What you need to do
Please give back, word for word, only the lines starting at the one containing "Given: Open Nositeľná" and ending at the one containing "Viewport: 555px width, 1200px height." within the material below.

Records supplied
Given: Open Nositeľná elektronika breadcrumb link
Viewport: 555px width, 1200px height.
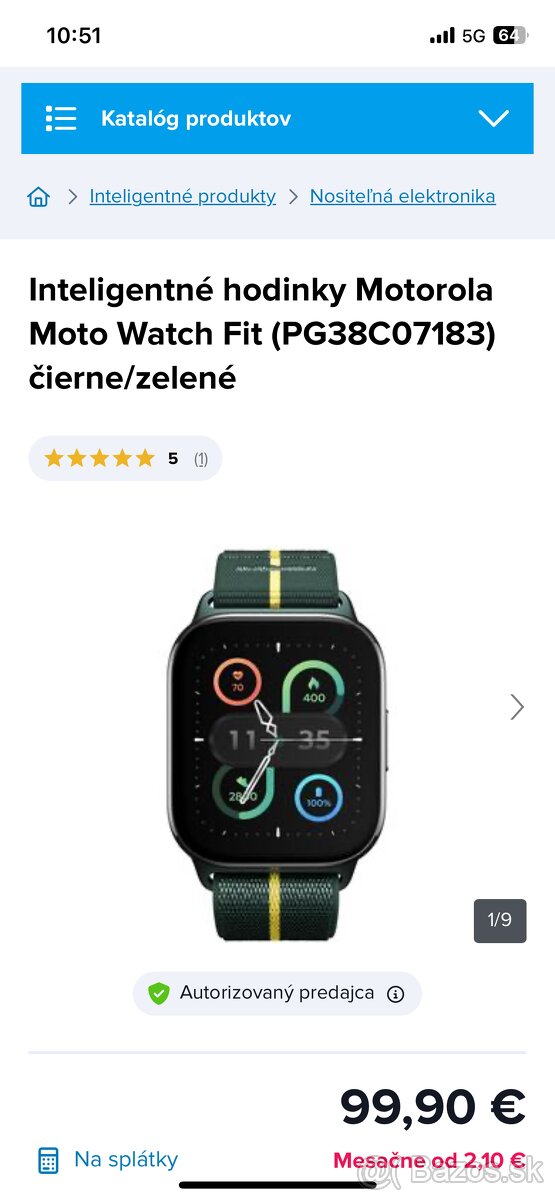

---

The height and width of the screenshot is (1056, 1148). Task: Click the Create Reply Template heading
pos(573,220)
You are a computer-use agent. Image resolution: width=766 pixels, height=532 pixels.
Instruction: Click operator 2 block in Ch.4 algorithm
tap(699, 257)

Result
Given: Open Nositeľná elektronika breadcrumb link
Viewport: 555px width, 1200px height.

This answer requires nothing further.